On December 23, 2003, FDA was notified by USDA of a presumptive-positive finding of BSE in a cow in Washington State. FDA immediately initiated its BSE Emergency Response Plan. As part of the plan, FDA has been coordinately closely with USDA so that we can effectively investigate this BSE case, trace the various products involved, and take the appropriate steps to protect the public. FDA investigators and inspectors located the high risk material rendered from the infected cow, and the rendering plants placed a hold on the rendered material, which is being disposed of appropriately. I am happy to report that all of the establishments inspected by FDA during the course of the investigation were in compliance with the feed ban. In addition, to help address the concerns of foreign governments and restore confidence in American products, FDA has participated, along with USDA, in numerous meetings and consultations with foreign governments since USDA surveillance found the BSE-positive cow.

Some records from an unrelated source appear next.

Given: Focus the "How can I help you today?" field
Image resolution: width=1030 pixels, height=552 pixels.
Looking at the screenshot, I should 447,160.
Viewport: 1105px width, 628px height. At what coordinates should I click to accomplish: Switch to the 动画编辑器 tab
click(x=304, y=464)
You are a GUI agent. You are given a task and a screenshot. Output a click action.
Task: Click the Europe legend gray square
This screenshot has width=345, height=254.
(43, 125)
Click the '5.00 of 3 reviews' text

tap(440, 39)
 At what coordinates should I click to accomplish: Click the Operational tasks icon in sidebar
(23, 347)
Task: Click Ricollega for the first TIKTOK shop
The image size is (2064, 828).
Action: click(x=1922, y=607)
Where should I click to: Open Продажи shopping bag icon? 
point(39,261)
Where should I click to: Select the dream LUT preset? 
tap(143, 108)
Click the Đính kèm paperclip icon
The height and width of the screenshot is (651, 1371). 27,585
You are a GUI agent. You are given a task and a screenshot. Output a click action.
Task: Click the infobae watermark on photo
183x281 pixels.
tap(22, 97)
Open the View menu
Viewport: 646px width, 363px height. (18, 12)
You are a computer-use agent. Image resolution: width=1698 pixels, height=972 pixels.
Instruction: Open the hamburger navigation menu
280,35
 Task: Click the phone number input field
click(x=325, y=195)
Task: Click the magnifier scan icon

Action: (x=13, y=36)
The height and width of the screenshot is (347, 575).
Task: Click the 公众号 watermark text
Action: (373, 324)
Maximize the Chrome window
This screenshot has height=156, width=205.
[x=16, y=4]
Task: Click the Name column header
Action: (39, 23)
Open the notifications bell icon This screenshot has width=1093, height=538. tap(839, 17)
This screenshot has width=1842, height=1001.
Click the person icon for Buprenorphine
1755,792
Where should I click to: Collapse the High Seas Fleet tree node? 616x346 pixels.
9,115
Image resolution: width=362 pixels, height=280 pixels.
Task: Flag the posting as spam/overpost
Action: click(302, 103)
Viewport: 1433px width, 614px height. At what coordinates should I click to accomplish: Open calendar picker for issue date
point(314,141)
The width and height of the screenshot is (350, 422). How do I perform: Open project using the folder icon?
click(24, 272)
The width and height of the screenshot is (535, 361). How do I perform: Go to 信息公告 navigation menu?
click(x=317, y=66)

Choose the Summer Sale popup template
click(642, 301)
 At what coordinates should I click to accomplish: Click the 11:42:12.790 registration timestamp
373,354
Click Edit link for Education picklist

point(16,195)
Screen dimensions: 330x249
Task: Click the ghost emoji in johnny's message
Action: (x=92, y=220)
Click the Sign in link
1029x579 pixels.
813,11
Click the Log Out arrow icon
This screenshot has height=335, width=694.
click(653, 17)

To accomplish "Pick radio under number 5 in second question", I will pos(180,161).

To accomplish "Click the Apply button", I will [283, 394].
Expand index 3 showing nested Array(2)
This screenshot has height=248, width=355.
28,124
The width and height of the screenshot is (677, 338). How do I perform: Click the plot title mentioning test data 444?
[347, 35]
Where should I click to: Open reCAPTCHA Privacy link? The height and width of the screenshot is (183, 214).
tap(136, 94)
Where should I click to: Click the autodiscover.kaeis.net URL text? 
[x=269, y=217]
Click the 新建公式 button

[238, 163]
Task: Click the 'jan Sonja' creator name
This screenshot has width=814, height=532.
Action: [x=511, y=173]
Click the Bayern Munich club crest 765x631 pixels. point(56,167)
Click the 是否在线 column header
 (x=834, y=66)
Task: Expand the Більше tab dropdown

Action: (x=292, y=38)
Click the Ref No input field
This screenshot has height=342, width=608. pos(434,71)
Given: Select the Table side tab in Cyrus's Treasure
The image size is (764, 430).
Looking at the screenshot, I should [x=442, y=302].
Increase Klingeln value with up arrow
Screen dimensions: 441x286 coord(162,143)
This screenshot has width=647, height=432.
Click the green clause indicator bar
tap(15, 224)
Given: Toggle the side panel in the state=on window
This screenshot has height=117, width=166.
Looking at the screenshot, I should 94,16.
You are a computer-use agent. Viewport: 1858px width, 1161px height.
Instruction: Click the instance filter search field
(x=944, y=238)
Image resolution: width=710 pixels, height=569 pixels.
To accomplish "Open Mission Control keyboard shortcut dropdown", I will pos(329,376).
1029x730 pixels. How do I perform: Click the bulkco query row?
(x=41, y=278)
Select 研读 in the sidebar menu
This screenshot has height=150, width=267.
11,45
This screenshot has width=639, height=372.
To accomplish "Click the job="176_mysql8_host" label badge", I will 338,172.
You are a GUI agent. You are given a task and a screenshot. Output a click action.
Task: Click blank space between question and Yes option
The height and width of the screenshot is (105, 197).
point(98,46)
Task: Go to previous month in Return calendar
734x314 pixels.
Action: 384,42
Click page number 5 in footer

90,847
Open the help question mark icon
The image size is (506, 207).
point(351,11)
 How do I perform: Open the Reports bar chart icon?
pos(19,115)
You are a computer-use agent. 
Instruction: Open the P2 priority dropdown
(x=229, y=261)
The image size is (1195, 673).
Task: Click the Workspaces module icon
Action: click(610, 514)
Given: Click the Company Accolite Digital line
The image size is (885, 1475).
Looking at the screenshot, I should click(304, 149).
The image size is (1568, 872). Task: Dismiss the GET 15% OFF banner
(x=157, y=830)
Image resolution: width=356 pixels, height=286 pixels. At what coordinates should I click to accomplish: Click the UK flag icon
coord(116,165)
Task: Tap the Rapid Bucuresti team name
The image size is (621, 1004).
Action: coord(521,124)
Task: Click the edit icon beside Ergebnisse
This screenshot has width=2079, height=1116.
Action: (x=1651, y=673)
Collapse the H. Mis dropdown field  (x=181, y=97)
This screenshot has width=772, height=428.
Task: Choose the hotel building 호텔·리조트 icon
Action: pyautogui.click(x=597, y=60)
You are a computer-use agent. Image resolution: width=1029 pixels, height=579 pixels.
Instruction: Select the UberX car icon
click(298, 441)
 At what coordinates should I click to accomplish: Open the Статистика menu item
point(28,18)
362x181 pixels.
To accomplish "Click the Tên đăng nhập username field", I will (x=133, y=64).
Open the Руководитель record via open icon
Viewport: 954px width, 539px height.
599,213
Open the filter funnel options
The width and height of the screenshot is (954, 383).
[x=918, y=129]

In addition to new policies and regulations, new knowledge and tools gained through applied research can greatly help us to be more effective in our regulatory mission, such as protecting the country from BSE. Several of FDA's Centers, as well as many private laboratories, academic institutions, and other Federal agencies (most notably NIH) are also involved in significant research activities relating to TSEs. Basic areas requiring research include: increasing our understanding of prions, learning how prions are transmitted within a species and potentially between species, developing diagnostic tests for humans and animals, developing detection methods for use on regulated products, developing methods to increase or eliminate infectivity, and designing new treatments. We are optimistic about the promise of new technologies, such as better methods to quickly distinguish the species of proteins and sensors to detect abnormal prions in food. Development of these technologies can contribute significantly to the effort to prevent the spread of BSE and must be considered carefully when evaluating potential regulatory changes to address BSE.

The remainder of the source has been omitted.